WhisBERT:在1亿字上进行的多模态文本-音频语言建模
WhisBERT: Multimodal Text-Audio Language Modeling on 100M Words
December 5, 2023
作者: Lukas Wolf, Klemen Kotar, Greta Tuckute, Eghbal Hosseini, Tamar Regev, Ethan Wilcox, Alex Warstadt
cs.AI
摘要
训练多种输入模态可以增强语言模型的能力。在这里,我们探讨这种训练模式是否能够提高这些系统的质量和效率。我们专注于文本-音频,并引入了Whisbert,灵感来自FLAVA singh_flava_2022的文本-图像方法。根据Babylm warstadt2023papers的指导方针,我们在一个数据集上对Whisbert进行预训练,该数据集仅包括1亿个词及其对应的语音,这些语音来自People's Speech数据集galvez_peoples_2021的单词对齐版本。为了评估多模态的影响,我们比较了仅训练文本和同时训练音频和文本的模型版本。我们发现,虽然Whisbert在多模态掩码建模方面表现良好,并在大多数基准任务中超越了Babylm基线,但它在优化其复杂目标并超越仅文本的Whisbert基线方面仍存在困难。
English
Training on multiple modalities of input can augment the capabilities of a
language model.
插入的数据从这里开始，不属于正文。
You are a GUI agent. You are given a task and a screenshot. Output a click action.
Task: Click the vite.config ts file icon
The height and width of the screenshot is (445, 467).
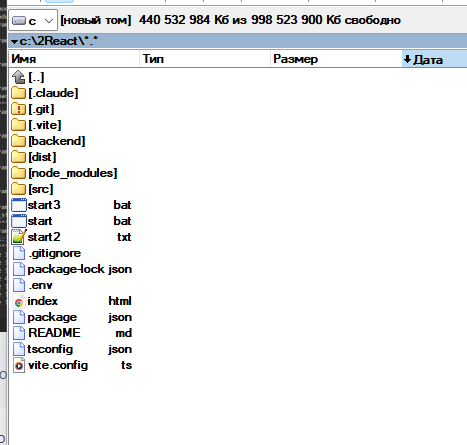(19, 365)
Here, we ask whether such a training regime can improve the
quality and efficiency of these systems as well. We focus on text--audio and
introduce Whisbert, which is inspired by the text--image approach of FLAVA
singh_flava_2022. In accordance with Babylm warstadt2023papers
guidelines, we pretrain Whisbert on a dataset comprising only 100 million words
plus their corresponding speech from the word-aligned version of the People's
Speech dataset galvez_peoples_2021. To assess the impact of
multimodality, we compare versions of the model that are trained on text only
and on both audio and text simultaneously. We find that while Whisbert is able
to perform well on multimodal masked modeling and surpasses the Babylm
baselines in most benchmark tasks, it struggles to optimize its complex
objective and outperform its text-only Whisbert baseline.